A Few Questions for President Obama
Paul Theroux • Tuesday, March 16, 2010
President Obama is scheduled to be interviewed by Fox News’ Bret Baier on Wednesday. I would really love to seem him confronted with a few tough questions like these:
- Your administration has pointed to recent insurance premium rate increases in California to make the case for the health care bill. Many pieces of the health bill are actually mandates on insurance companies to pay for new things like coverage for people with pre-existing conditions, a cap out of pocket expenses, and paying for people’s children’s insurance up to the age of 26. Aside from whether or not these are good ideas, if you require insurance to pay for new things that they never had to pay for before, won’t the cost inevitably be passed on to consumers in the form of higher, not lower premiums? How can you argue that these reforms will lower premiums?
- If the goal is to lower health care costs, what’s wrong with the Republican idea of allowing the purchase of insurance across state lines? The government-run “exchanges” you have proposed are not the same thing because they impose federal regulations on the details of those plans rather than letting consumers decide for themselves what they want.

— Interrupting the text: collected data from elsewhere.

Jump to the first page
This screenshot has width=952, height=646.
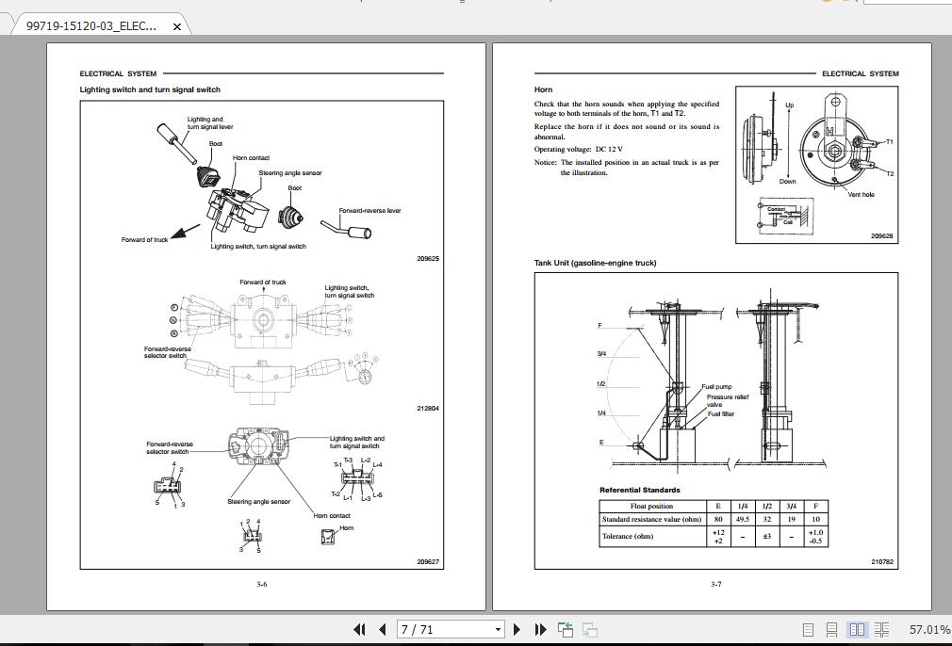tap(359, 629)
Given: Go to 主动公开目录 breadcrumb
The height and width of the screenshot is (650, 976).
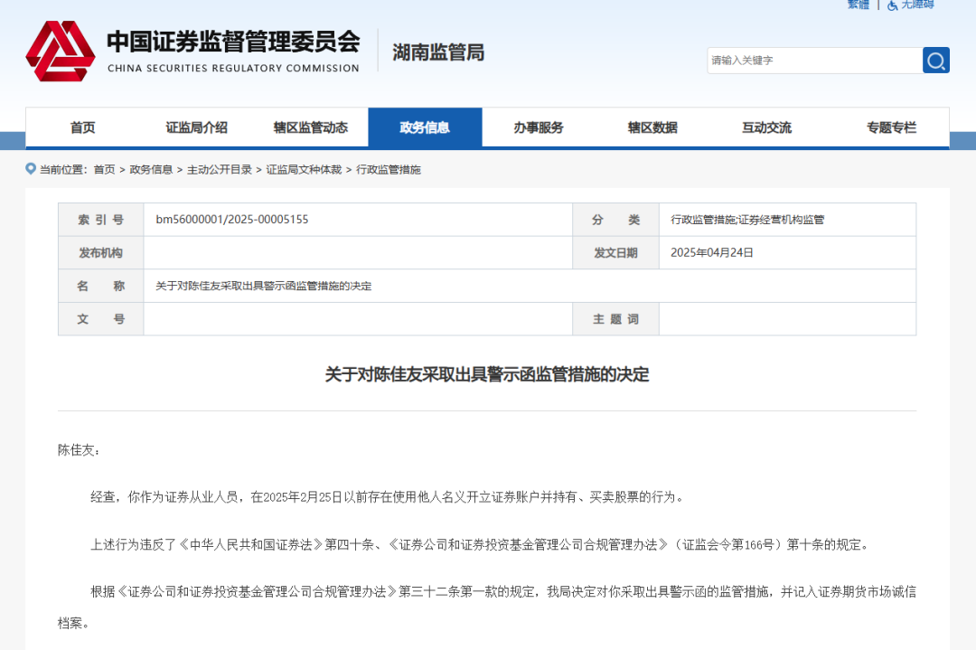Looking at the screenshot, I should 220,170.
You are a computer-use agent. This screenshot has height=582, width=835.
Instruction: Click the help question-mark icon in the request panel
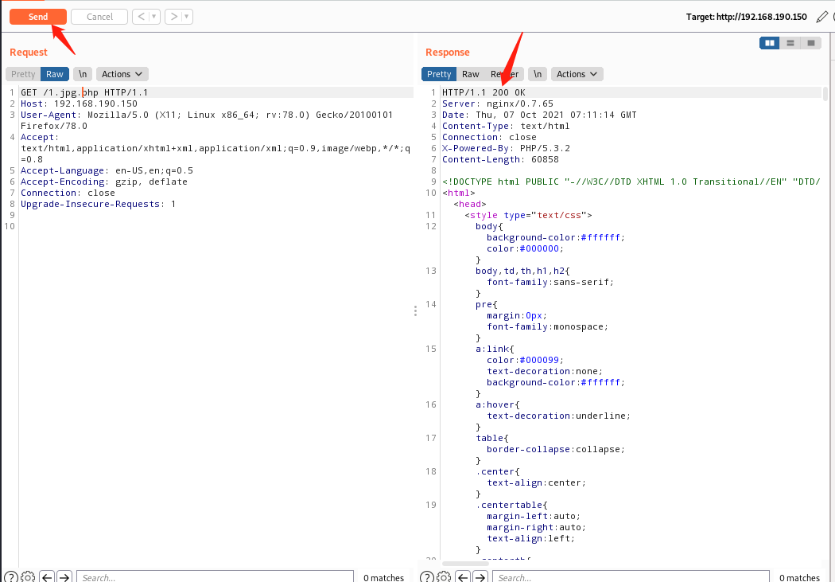coord(10,576)
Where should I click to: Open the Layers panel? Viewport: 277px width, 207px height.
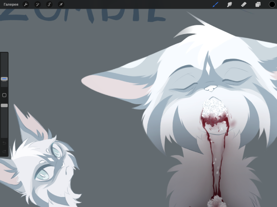[258, 4]
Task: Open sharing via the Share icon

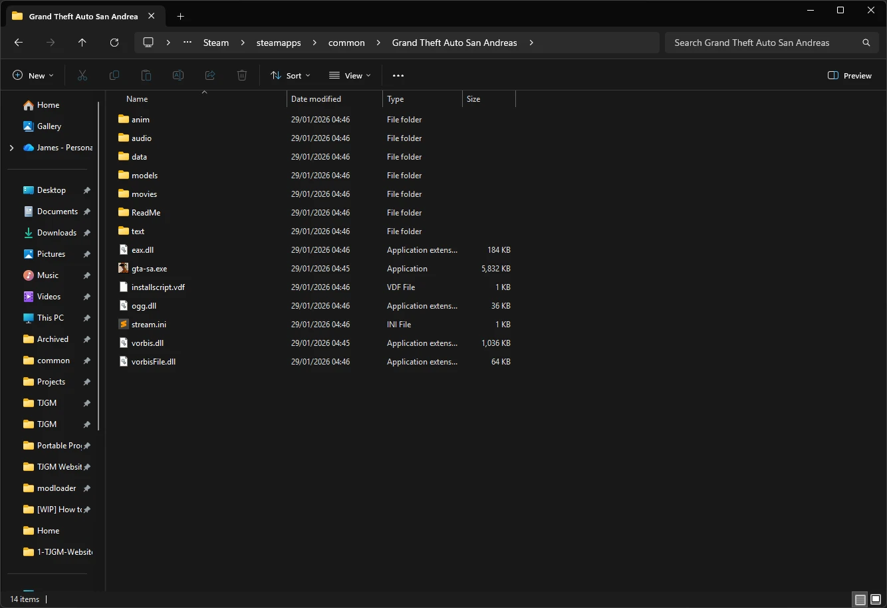Action: pyautogui.click(x=210, y=75)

- You said on 60 Minutes that once this bill has passed, you will “own” the health care issue for good or bad. If the bill passes and costs to consumers or to the government continue to go up, or if quality goes down, will you promise not to blame the free market?

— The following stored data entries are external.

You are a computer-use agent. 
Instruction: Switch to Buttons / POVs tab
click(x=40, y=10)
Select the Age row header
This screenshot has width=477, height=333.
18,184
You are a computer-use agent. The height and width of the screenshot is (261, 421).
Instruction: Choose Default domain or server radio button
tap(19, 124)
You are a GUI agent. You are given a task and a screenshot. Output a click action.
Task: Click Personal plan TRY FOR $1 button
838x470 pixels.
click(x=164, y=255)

- Critics have pointed out that the bill achieves the goal of “deficit neutrality” by having 10 years of tax increases, and only 6 years of spending. What is your response to this?
- Doesn’t the $1 trillion price tag of the legislation understate its the true cost by ignoring the much larger cost to the American people of the individual mandate? Isn’t the individual mandate simply a tactic to redistribute wealth without the visibility of large tax increases?

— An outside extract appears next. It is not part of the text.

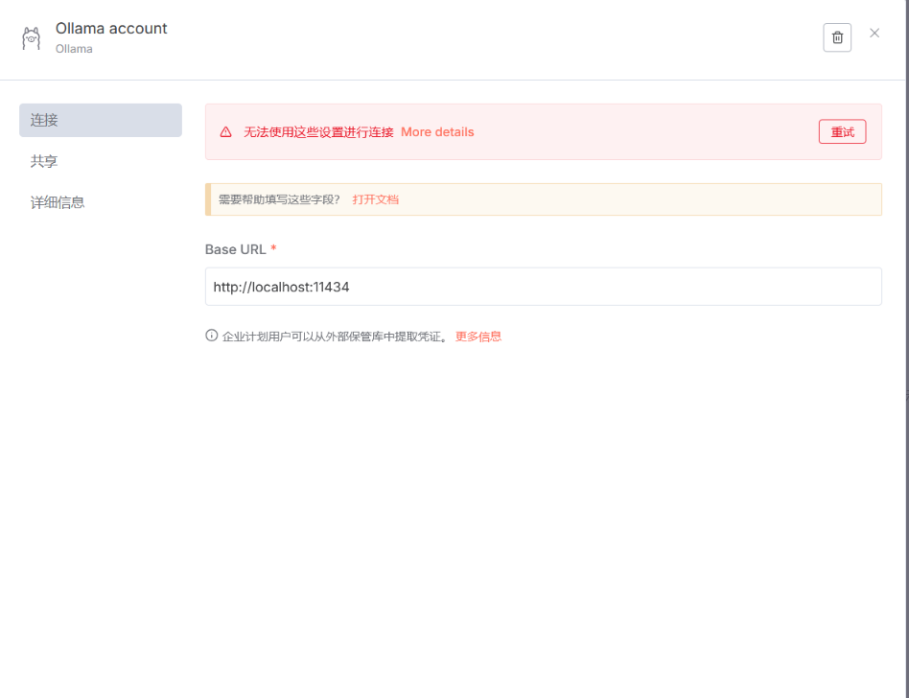The image size is (909, 698).
Task: Click into the Base URL input field
Action: 543,287
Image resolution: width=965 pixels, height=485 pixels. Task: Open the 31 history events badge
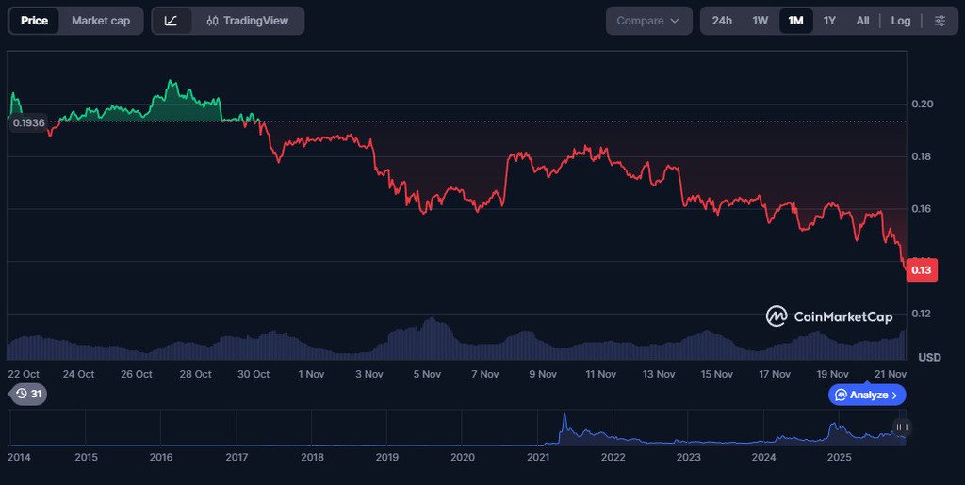[x=29, y=394]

- You have argued that the $500 billion in Medicare cuts are being used both to shore up Medicare and at the same time being used to pay for new spending. Isn’t this double counting?
- A new New England Journal of Medicine study has found that 46% of doctors could leave medicine if Obamacare passes. If you try to cover 30 million additional people with 46% fewer doctors, how will this not lead to higher prices and/or rationing?